PRP : Evaluer les résultats, n’est ce pas risquer de pointer les faiblesses d’un dispositif de communication ? Jusqu’à quel point pouvez vous jouer un rôle dans le maintien ou non d’un dispositif de communication par l’entreprise ?

BV : Une évaluation constitue toujours une forme d’épreuve de vérité: les faiblesses éventuelles sont pointées, mais aussi les forces. La mise en évidence des carences est parfois désagréable pour un responsable communication, mais c’est une opportunité de progrès. Plutôt que de parler de faiblesses dans l’absolu, nous préférons d’ailleurs parler de « marges de progrès ». Sans mesure, est-il possible de progresser? Quant à l’identification des forces, elle renforce la crédibilité de la fonction communication, voire du responsable.

Le rôle d’Occurrence dans le maintien d’un dispositif est et doit rester limité: nous n’avons pas vocation à nous subsituer au responsable qui « prend » la décision. Nous nous efforçons, humblement, « d’éclairer » sa prise de décision. Il est rarissime que nos études soient utilisées pour supprimer une action. Mais lorsque cela s’est produit, c’est que l’action évaluée avait fait la preuve de sa totale inefficacité, voire des risques qu’elle présentait.

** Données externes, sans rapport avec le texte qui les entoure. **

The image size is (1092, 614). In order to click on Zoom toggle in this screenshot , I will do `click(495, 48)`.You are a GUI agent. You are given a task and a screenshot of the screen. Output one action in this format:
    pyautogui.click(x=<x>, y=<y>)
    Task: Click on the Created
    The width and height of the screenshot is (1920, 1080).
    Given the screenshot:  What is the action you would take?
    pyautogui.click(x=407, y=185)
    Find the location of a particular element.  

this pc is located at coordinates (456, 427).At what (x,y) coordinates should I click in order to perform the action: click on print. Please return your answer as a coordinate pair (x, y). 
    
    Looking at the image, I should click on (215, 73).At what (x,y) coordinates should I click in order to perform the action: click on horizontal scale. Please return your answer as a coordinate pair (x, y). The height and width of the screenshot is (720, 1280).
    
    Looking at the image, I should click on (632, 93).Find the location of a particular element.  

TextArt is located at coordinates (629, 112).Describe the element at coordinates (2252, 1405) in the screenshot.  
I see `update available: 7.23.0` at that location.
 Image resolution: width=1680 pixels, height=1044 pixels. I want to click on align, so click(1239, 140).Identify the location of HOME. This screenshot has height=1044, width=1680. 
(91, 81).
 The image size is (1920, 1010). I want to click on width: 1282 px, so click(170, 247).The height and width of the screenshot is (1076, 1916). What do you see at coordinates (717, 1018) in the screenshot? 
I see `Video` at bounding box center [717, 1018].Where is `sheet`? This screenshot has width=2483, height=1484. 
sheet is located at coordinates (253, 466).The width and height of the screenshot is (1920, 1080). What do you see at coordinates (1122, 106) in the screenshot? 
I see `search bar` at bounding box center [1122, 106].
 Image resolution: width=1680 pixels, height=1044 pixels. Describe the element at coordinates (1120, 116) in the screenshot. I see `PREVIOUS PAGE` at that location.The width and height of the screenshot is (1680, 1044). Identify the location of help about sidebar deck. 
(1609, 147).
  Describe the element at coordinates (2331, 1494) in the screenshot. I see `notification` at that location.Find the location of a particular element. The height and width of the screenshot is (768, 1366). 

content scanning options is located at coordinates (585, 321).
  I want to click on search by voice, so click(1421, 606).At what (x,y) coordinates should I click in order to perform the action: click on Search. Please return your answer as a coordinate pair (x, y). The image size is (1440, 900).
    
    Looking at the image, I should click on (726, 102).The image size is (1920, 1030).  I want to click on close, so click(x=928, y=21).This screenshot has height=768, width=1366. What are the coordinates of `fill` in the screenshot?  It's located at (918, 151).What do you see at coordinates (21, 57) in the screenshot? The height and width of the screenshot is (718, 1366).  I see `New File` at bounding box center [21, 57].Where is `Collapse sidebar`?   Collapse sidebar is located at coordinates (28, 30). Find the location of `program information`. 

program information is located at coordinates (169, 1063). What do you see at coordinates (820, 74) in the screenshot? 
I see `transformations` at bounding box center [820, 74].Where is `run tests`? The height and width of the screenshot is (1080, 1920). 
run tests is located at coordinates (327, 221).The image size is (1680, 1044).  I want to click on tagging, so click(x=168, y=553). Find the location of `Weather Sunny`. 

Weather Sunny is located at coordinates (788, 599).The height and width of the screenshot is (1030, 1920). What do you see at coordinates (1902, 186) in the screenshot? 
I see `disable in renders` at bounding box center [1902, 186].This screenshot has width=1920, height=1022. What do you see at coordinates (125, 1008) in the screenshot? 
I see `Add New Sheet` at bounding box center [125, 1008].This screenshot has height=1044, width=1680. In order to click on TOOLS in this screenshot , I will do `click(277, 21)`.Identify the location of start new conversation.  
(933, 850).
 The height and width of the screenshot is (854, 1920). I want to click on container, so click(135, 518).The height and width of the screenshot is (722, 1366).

PRP : Comment jugez vous globalement du rôle des service de presse / agences ?

BV : La fonction communication, en agence comme chez l’annonceur, est traversée par une tendance lourde en faveur de l’évaluation. Ce phénomène, lié à la maturité de la fonction est synonyme de professionnalisation. Dans le domaine des relations presse en particulier, les mentalités ont bien progressé depuis 1995 sur la question, mais il est vrai que la mesure demeure plutôt une préoccupation des grandes sociétés ou institution (ou de leurs agences). Le réflexe mesure ou le fait de prévoir 3 à 5% du budget pour évaluer n’est pas encore très répandu. En termes de secteurs, il est certain que certains ont plus forte culture étude: l’automobile (Renault, PSA), l’énergie (EDF, Gaz de France), l’industrie (Lafarge, Michelin), la santé (Aventis, GSK). Inversement, d’autres secteurs semblent encore peu sensibles à la question : la mode, le luxe, la grande distribution.

PRP : Quel est l’impact d’Internet dans votre intervention ?

BV : Il est vrai qu’internet se prête bien à une forme de mesure (quantitative, statistique), mais comme souvent les possibilités offertes par la technique ne résolvent pas à elles seules les questions de fond telles que: quels effets cherche-t-on à produire sur notre cible, quels sont mes objectifs, qu’est-ce qui me permettra de dire que mon action a été un succès? Internet peut constituer un outil de mesure, mais nous en tenons compte dans notre démarche surtout comme média, par exemple pour suivre les prises de position de leaders d’opinion ou de minorités. Enfin, il nous arrive de traiter du sujet internet en tant qu’outil de communication, mais nous retombons là dans un schéma très classique.